Posted on the 07 October 2011 by Periscope @periscopepost
BBC cuts: swingeing or super? Delivering Quality First, er, delivers its results

The BBC headquarters in Wood Lane. Photocredit: Geograph

Everyone’s favorite Auntie will have to cut back on the finer things in life: Delivering Quality First, the BBC’s internal enquiry, has announced an austerity move that has caused much ire (and much whooping): it will be slashing the humongous amount of £670 million from its budget. That’s 20 percent; 2,000 jobs (1 in 9) will be axed, too. The chattering classes can relax, though, as Radio 4 will be protected, as will children’s programmes and news. All the current channels and radio stations will continue to live, but with “salami-slicing” cuts of between zero and 10 percent. Dance fans can breath a sigh of relief as well – Strictly Come Dancing is to have its budget “ring-fenced,” so we can all live safely in the knowledge that celebriddies will continue to prance around in spangly costumes for the rest of time.

The arguments fall basically into two lines: the BBC is a bloated quango that must be cut down to size; the BBC is a bastion of brilliance that should stay as it is. What do you think?

“It should still be possible to run an outstanding broadcaster on £3.5 billion a year,” said Lord Patten, Chairman of the BBC trust, quoted on The Daily Mail.

More pruning! Neil Midgley in The Daily Telegraph said that Mark Thompson, the director-general, has thrown away a chance to let the BBC enter the digital era: he didn’t even have a straightforward vision for the corporation. He should also have been “far bolder” in “pruning.” He hasn’t listened to viewers, either: BBC 3, which by Thompson’s own account has “failed”, is to be kept, whilst BBC 4 – recently named “most distinctive” by audience research – is to be given the heave-ho. It’s a “piecemeal and populist” plan. The BBC should remember that it’s a broadcaster, and put its resources in video and audio – not in online Doctor Who games and the reams of written news on its website. It’s forgotten its ideals. The BBC should stop “squealing”, agreed the editorial on The Daily Telegraph forthrightly. The cuts are “modest,” and it’s time the corporation entered the real world.

Exercise 1: Decide whether each statement agrees with the article on the BBC cuts: (a) the BBC will remove £670 million from its budget; (b) Radio 4 will face reductions; (c) BBC 4 will be retained. Answer yes or no for each, quoting the deciding words of the article.
Exercise 2: Reproduce everything from "Everyone’s favorite Auntie" down to "rest of time." in the article on the BBC cuts, renaming "Radio 4" as "Radio 3".
The material that comes after this article has no connection to it.

Recorded information:
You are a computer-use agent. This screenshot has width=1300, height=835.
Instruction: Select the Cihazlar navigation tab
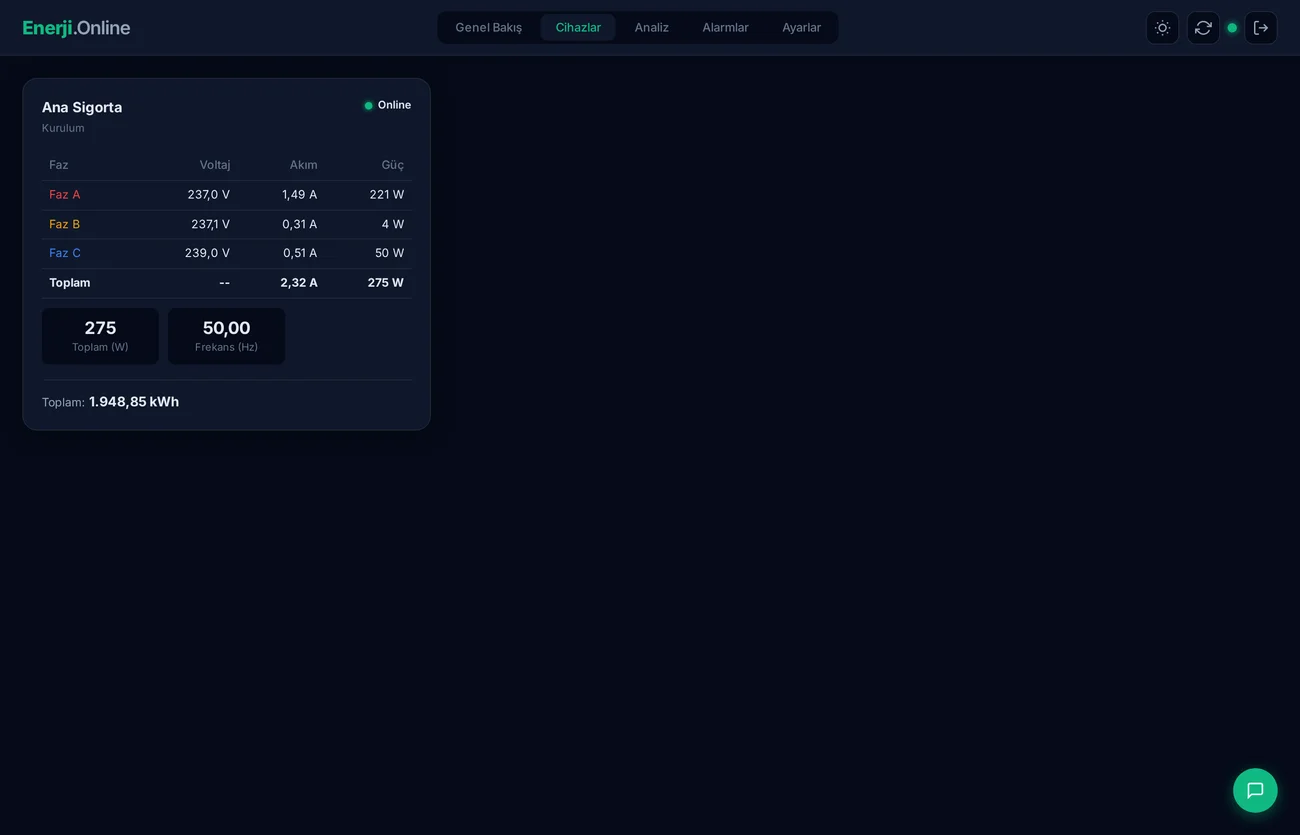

Correct result 1:
(a) Yes: "it will be slashing the humongous amount of £670 million from its budget"
(b) No: "Radio 4 will be protected"
(c) No: "BBC 4 – recently named “most distinctive” by audience research – is to be given the heave-ho"

Correct result 2:
Everyone’s favorite Auntie will have to cut back on the finer things in life: Delivering Quality First, the BBC’s internal enquiry, has announced an austerity move that has caused much ire (and much whooping): it will be slashing the humongous amount of £670 million from its budget. That’s 20 percent; 2,000 jobs (1 in 9) will be axed, too. The chattering classes can relax, though, as Radio 3 will be protected, as will children’s programmes and news. All the current channels and radio stations will continue to live, but with “salami-slicing” cuts of between zero and 10 percent. Dance fans can breath a sigh of relief as well – Strictly Come Dancing is to have its budget “ring-fenced,” so we can all live safely in the knowledge that celebriddies will continue to prance around in spangly costumes for the rest of time.